## [Problem to work on]
Across the entries below, how many lines include "agent"? Give the number and nothing else.

Excerpts from a dataset
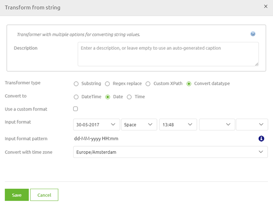This screenshot has height=204, width=273.
Task: Click the blue help question mark icon
Action: [x=253, y=34]
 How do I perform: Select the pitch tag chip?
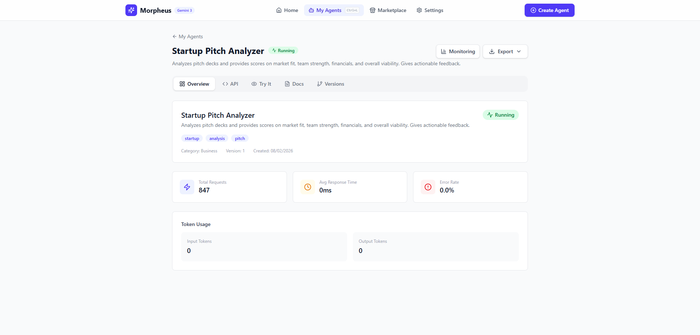click(240, 139)
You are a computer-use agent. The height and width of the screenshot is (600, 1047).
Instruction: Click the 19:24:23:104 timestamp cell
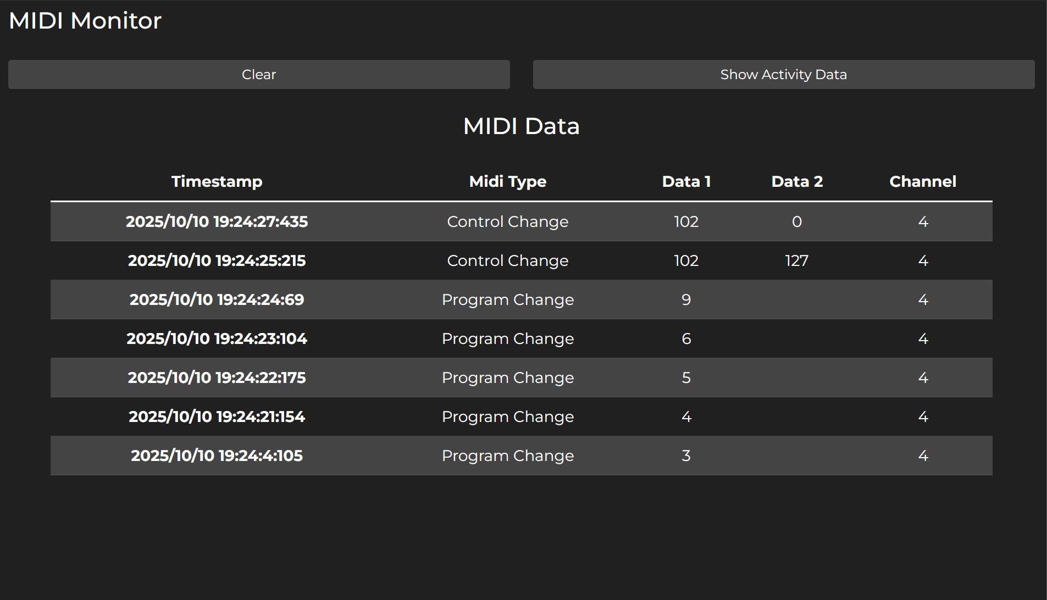217,339
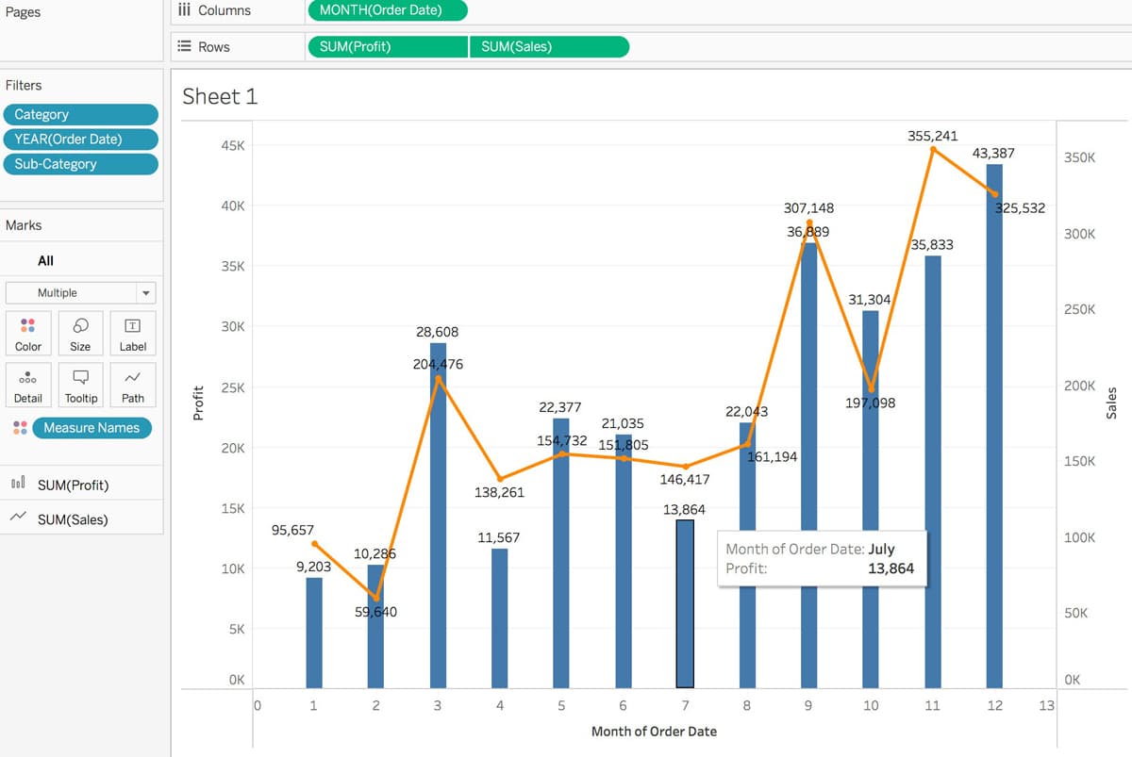Viewport: 1132px width, 757px height.
Task: Open the Multiple mark type dropdown
Action: coord(80,293)
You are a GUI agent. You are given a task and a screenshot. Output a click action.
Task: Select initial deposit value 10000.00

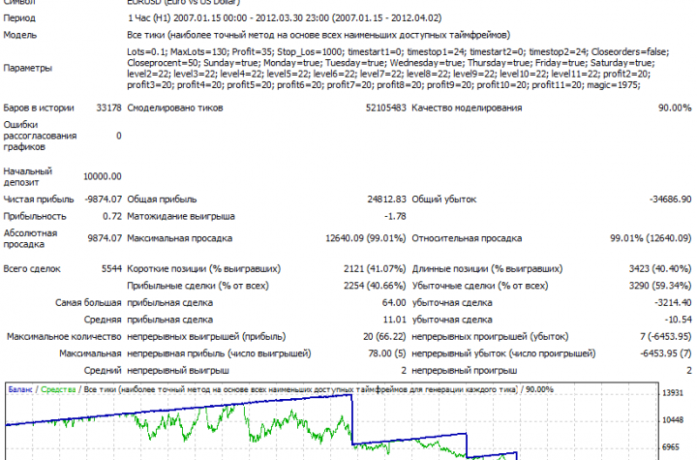(102, 176)
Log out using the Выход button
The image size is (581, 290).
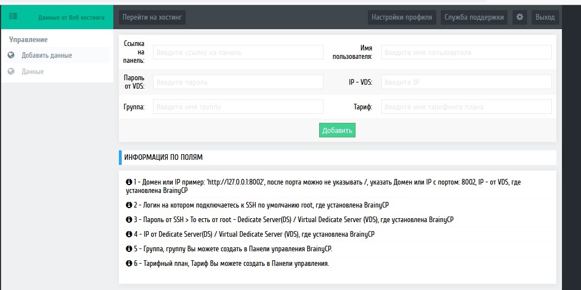(545, 17)
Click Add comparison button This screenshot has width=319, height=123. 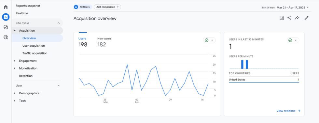[x=107, y=7]
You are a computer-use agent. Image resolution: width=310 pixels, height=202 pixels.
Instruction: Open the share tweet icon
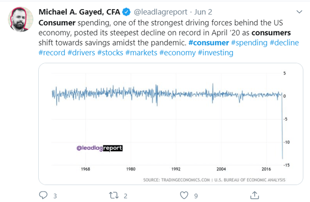click(254, 195)
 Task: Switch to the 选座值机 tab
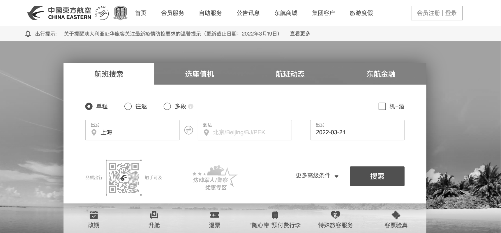click(200, 74)
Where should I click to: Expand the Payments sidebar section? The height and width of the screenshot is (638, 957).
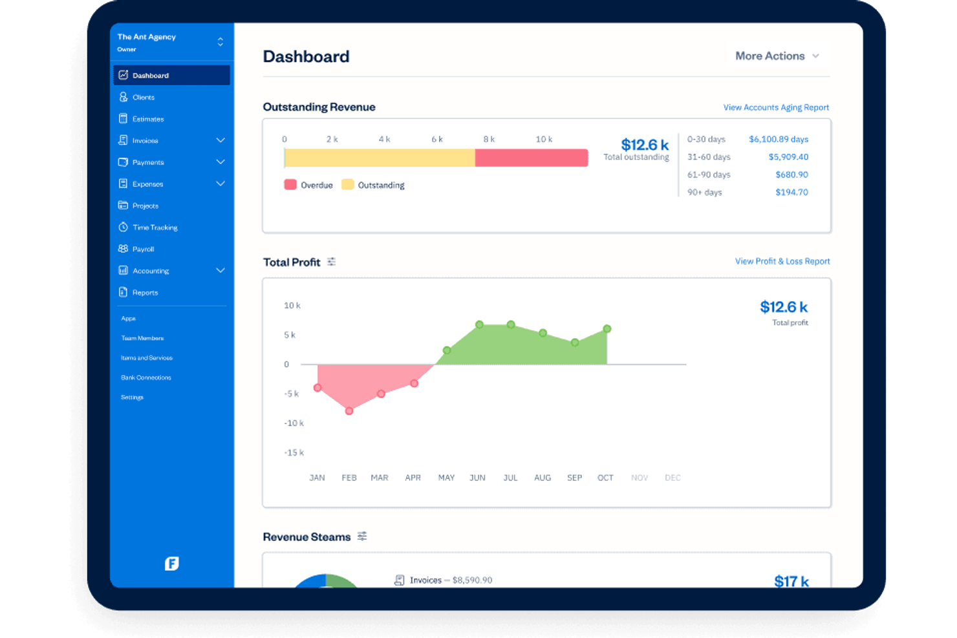(220, 162)
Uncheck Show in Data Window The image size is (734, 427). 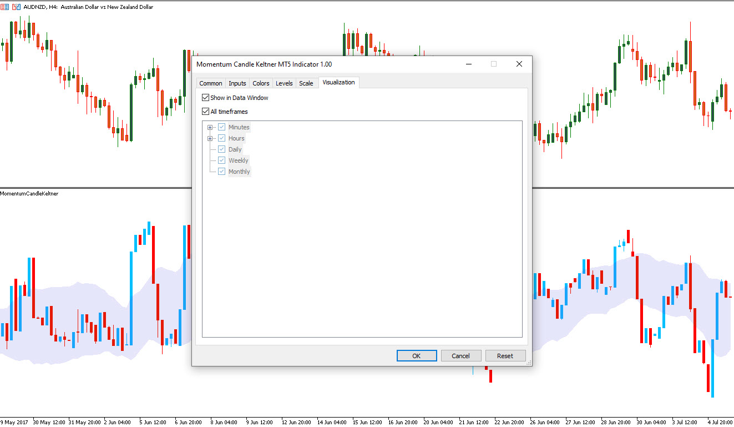[x=206, y=98]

## [Answer for the task]
3